The way we've structured this is even though there was a relationship with another OEM in the past, from time of call placement to time of unit being fixed, some of those times has been considerable. The model I had shared earlier really takes a chunk of that time component out.

Is there any purchasing component to the program, or is it strictly a service offering that kicks in after the purchase is made?

It's pretty much the latter. But since we are going to be that partner, and we are going to see the day-to-day interaction with the end users of the equipment, the perspective we're going to have is going to be quite unique. In the past, the fluctuation and your gauge on getting information back to somebody who would be purchasing a unit like this would be significant and questionable. But when you have a single provider along with an asset management system that allows us to really understand the true uptime, or true productivity, and true cost of ownership that that unit was able to produce, and you add those together, it is going to be of value for purchasing.

I've talked to senior level purchasing folks, and this resonates. They're under extreme pressure right now, and now we're saying we have the technology and the service offering together to be able to provide you within purchasing to make these better decisions.

When a customer comes to GE to buy capital equipment, will the service program be part of that sales push?

No, it won't be a part of this component.
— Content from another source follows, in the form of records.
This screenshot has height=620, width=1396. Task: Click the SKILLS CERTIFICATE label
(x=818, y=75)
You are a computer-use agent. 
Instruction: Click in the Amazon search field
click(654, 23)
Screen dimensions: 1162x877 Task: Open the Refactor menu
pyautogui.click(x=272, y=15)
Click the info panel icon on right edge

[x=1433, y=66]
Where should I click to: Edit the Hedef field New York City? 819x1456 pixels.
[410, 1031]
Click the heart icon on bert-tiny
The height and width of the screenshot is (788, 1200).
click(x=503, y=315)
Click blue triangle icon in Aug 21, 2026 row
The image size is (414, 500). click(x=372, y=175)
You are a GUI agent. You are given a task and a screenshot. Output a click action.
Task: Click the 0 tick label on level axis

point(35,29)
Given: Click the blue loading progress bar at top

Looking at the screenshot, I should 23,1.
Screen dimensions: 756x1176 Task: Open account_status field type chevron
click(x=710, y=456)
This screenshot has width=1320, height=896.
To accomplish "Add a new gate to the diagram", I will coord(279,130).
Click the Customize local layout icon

If, for example, the unit is purchased and it's under a warranty, it would simply be added on to this overall engagement. We would manage that unit under the contract. We would put a barcode on it, and we would put the unique system ID sticker along with the contact information. The customer wouldn't be paying anything else under this contract. As it came off warranty we would roll it under again at a specific fixed cost.

When did you launch this program or start marketing it?

We started with the concept in 2005. We started working with one specific customer — this is the deal that was closed in February. But this concept within GE Healthcare was started a little over 10 years ago … [We] have quite a bit of experience doing this with our hospital customers that have MRIs, cat scans, X-ray systems, but also within our clinical services division that's part of this hospital-customer group, which fixes really anything else within a hospital. General Electric has been doing this for some time, so that's where really this engagement started. Within the life sciences portion we really began with our first engagement on February 14, and have been rolling this out globally with some significant interest. I've met with a number of large pharma [companies] since that day.

So, there has been just the one customer thus far that has signed up?

Yes … it's just with the one customer currently in life sciences.

Can you give us an idea of the size of GE Healthcare's services business in terms of employees and/or revenue?

It is huge. It's not only big for GE Healthcare, services is extremely large for GE as an entity itself. It's almost validated by the investments that have been made by this organization. The Bio Insite piece alone was built on a $20-million infrastructure. By having such a focus on services, and success through growth in services, the investment has certainly been there.